→ **WRITTEN EXERCISE**
Gather every line in the records that contains the string "pixels" and copy each one in full. Letter case matters.

(Item coordinate data)
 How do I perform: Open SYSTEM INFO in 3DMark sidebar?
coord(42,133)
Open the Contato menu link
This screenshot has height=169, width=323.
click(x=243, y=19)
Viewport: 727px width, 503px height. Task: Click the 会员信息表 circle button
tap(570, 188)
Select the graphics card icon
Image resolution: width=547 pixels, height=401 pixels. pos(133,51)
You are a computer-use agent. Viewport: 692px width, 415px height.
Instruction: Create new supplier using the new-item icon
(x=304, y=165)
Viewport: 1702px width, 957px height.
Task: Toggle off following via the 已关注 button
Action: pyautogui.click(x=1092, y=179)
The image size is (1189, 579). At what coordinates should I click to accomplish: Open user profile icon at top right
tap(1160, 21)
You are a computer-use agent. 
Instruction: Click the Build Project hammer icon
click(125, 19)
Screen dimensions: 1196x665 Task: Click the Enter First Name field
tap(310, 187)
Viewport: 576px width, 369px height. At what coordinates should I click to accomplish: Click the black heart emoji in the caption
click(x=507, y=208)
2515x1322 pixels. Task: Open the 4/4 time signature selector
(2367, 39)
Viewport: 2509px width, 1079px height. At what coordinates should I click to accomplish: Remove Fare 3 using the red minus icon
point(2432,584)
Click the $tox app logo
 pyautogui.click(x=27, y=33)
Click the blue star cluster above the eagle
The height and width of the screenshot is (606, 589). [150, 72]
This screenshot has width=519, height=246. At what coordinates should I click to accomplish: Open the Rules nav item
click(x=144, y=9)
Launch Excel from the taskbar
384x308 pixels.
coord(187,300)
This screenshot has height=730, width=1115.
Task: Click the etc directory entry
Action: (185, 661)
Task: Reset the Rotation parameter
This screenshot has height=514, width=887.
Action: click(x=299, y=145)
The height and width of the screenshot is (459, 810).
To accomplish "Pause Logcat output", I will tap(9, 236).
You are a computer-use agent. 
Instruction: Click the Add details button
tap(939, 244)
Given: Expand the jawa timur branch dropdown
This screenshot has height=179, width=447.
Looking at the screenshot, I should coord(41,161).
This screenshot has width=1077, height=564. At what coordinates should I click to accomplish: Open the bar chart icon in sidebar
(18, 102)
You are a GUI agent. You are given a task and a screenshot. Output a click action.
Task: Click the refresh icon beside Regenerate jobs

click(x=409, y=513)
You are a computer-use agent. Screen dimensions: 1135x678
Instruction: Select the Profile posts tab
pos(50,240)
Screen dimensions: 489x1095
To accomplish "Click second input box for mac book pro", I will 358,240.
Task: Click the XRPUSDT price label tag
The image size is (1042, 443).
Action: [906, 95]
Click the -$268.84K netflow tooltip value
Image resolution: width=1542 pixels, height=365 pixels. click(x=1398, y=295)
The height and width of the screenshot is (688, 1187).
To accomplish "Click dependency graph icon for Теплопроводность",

→ **SOLUTION BELOW**
Image resolution: width=547 pixels, height=401 pixels. pos(133,51)
2515x1322 pixels. Task: Open the 4/4 time signature selector
384x308 pixels.
Image resolution: width=1542 pixels, height=365 pixels. click(x=1398, y=295)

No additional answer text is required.